John McCain proposed on Wednesday that Barack Obama join him in a series of ten town hall meetings to discuss current political issues. McCain added that he especially looked forward to debating why the U.S. should continue fighting the war…of 1812.

Broadcom co-founder Henry T. Nicholas III has been indicted on charges that he slipped ecstasy into the drinks of technology executives, maintained a warehouse to store cocaine, and funded drug parties on airplanes. Prosecutors intend to prove beyond a reasonable doubt that Dr. Nicholas is guilty…of being the coolest boss ever!

On Monday a Texas judge ordered the immediate return of more than four hundred children taken from a polygamist sect’s ranch. Most excited about their return: the children’s husband.
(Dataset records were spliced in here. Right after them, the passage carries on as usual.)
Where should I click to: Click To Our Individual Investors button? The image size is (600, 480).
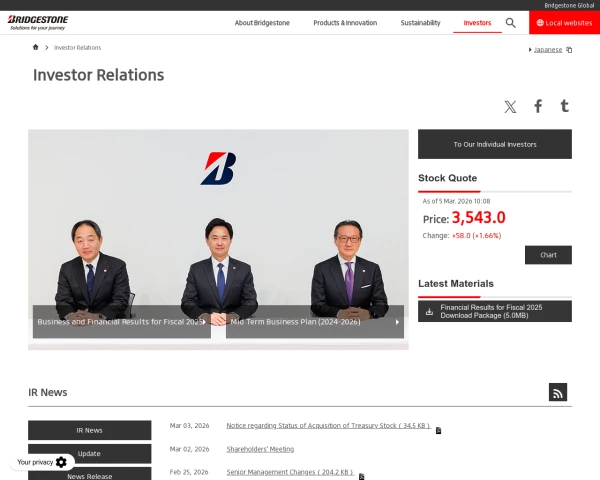pyautogui.click(x=495, y=144)
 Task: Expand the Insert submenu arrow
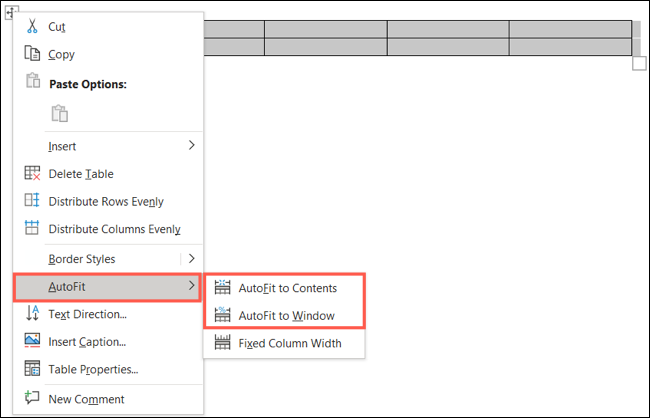pos(191,146)
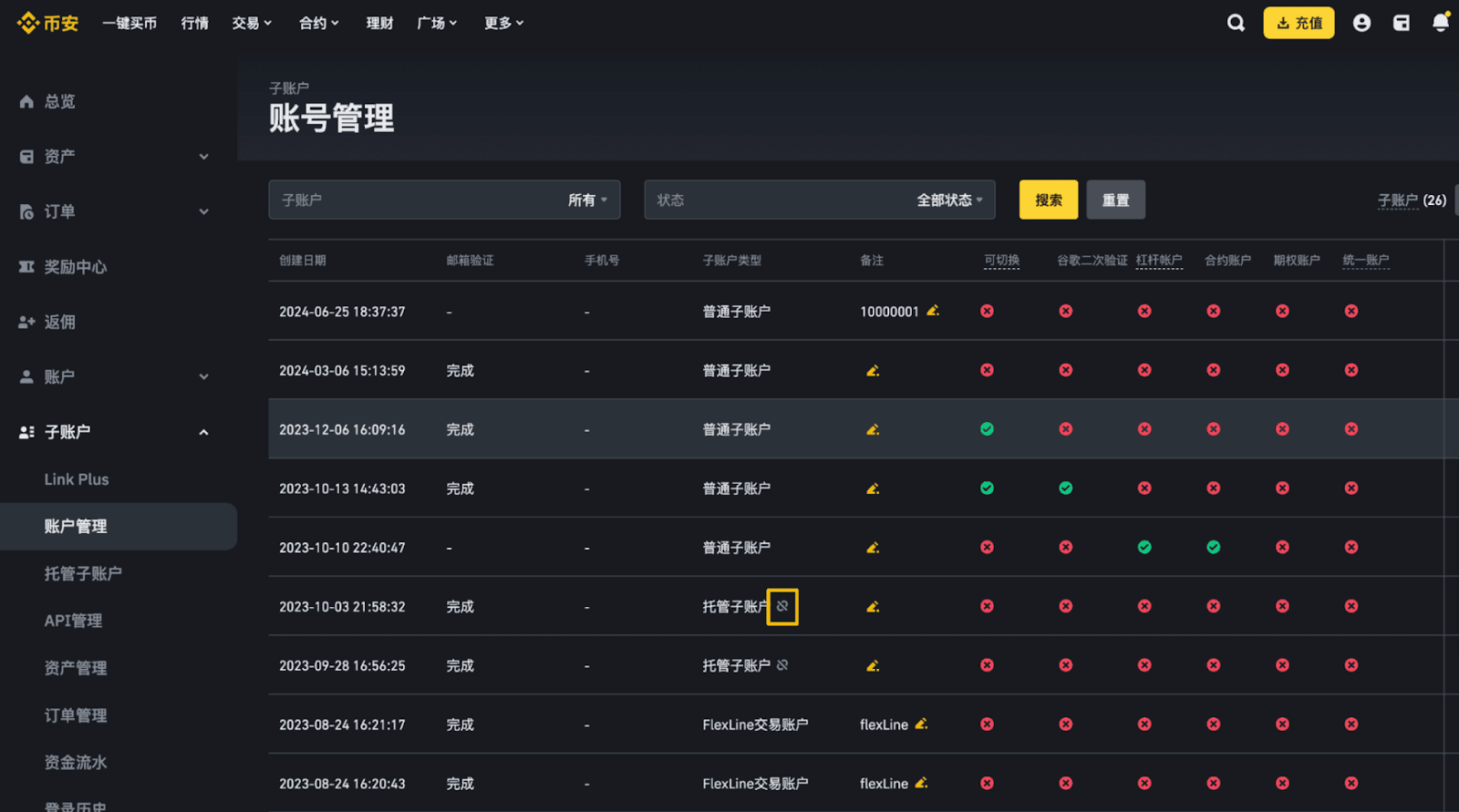
Task: Click the 币安 logo
Action: pos(48,23)
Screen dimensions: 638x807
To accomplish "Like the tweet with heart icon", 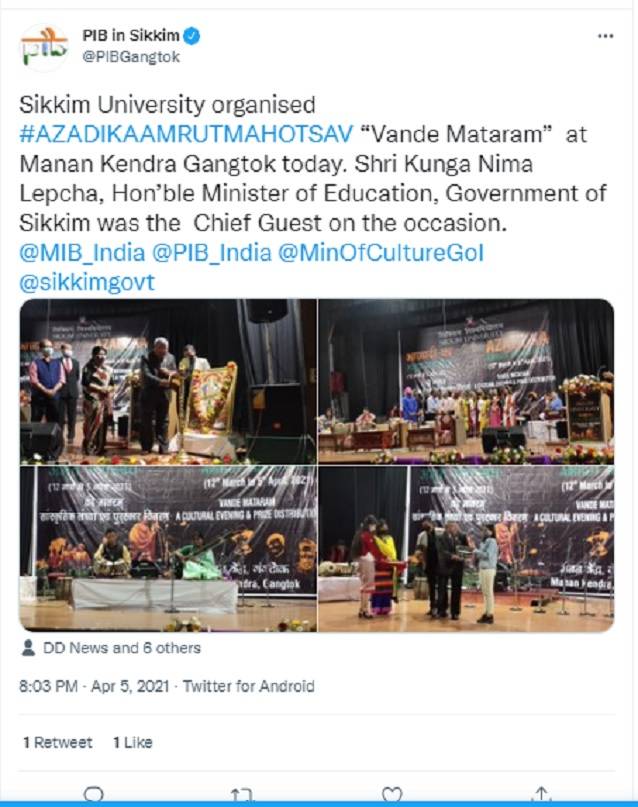I will tap(392, 795).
In a speech on Monday, Iranian President Mahmoud Ahmadinejad reaffirmed his prediction that Israel will soon disappear from the map. Ahmadinejad added that the only thing stopping Israel from disappearing now is that he lost David Copperfield’s phone number.

Human rights lawyers claimed on Monday that the United States is concealing numbers and whereabouts of war prisoners by using military ships as “floating prisons.” The worst human rights violation on the ships: the entertainment is Kathie Lee Gifford.

On Thursday, the U.S. military shot down a ballistic missile in a test near Hawaii. The next goal of the military is to figure out a way to make the interceptor missiles work in December 1941.

After touching down on Mars, the Phoenix Lander has left a single striking footprint-like impression. Responded Jesus: “My lambs, that’s not what happened at all. When there was only one footprint on Mars, it’s because I was carrying the NASA robot. Plus I was also hopping.”

And finally, sportscaster Jim McKay, the longtime host of ABC’s “Wide World of Sports,” died Saturday at his Maryland estate at age eighty-six. On his deathbed, McKay finally learned what it meant to experience the agony of defeat.